I, for one, do not care to see ACDs doubling as televisions. I have two 23" ACDs and they're great for what I do (visual effects for film and photography on the side). The color, the contrast, the brightness, the resolution; they're all just right.
ACDs don't have an extraordinarily high refresh rate. Spec-for-spec, they don't offer as much bang for the buck as some other displays that offer similar sizes and resolutions with 2ms refresh rates. But those specs don't matter when I'm looking at some other brand of screen and it straight-up doesn't look as good as my ACDs (in terms of color recreation, true contrast, even backlighting, etc).

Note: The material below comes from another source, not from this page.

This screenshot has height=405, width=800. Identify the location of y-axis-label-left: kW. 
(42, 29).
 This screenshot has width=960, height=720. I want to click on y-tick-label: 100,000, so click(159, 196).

But Apple displays do have lower than average refresh rates (among high-end monitors). So if you used it as a TV, the action would be blurry. I'd worry that overall image quality would go down if they sacrificed the current screens for higher-refresh rate ones. The simple truth is, when you're using an ACD in a professional setting (as is their purpose), and working on 24fps film or still photography, refresh rate doesn't matter too much once you get to a reasonable level (where they are now). Perhaps a few milliseconds would be nice, but having a 2ms refreshing display is of no concern unless you're playing video games or watching high-framerate sports (which are often broadcast at 60i or - now - 60p even).

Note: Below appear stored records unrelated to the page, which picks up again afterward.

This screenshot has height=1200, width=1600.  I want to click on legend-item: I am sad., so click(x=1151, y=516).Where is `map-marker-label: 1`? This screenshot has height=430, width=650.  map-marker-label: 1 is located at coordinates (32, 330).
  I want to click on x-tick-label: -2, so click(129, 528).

Also, ACDs are 16x10 aspect ratio; HDTVs are 16x9. A lot of HD sources would have trouble scaling their image to this aspect ratio. Most HD sources (cable boxes, satellite receivers, Xbox, etc) are only configured to display letterboxed 4x3 or native 16x9. So if you forced it into a 16x10 ACD (that aspect ratio is not likely to change), it might automatically stretch the image vertically or put black bars at the top and bottom and give the user no choice between the two (because the source doesn't understand 16x10 and therefore can't correct the problem). When you hook up a computer to an ACD and play a game, usually the game software has an option for 16x10 display mode because so many computer monitors use this aspect ratio.
So, updates I'd want:
iSight option would be nice. I use my Mac Pro in a professional setting, yet I'd still like to be able to use my Mac Pro for video conferencing (right now, I switch over to my MacBook Pro). If it were an option, those buying two could order it in their primary display and not bother with it in their secondary. I don't know if Apple would ever off such an option, though. It's so unobtrusive in iMacs and MBPs, though, and it has to be a pretty cheap device for them to manufacture, so I don't see the harm in having it.
Perhaps a new ultra-high-res 40" model. It'd be nice for 4k visual effects work and 12mp photographs, I know that! Apple pushed the industry forward once by offering a 2560x1600 30" before anyone else. Perhaps they can up the ante again.
Also, it's time to lower prices. Apple displays are worth more than all of the cheap alternatives because they look better, but I think that their prices should drop because the technology has become cheaper to produce, regardless of their continual superiority. Follow the market, but maintain and scale the price gap.
I don't care if they change the design; I'm happy with the current design but Ive and the boys (and girls) turn out nothing but solid gold, so if they redesign it, I'm sure it'll be beautiful.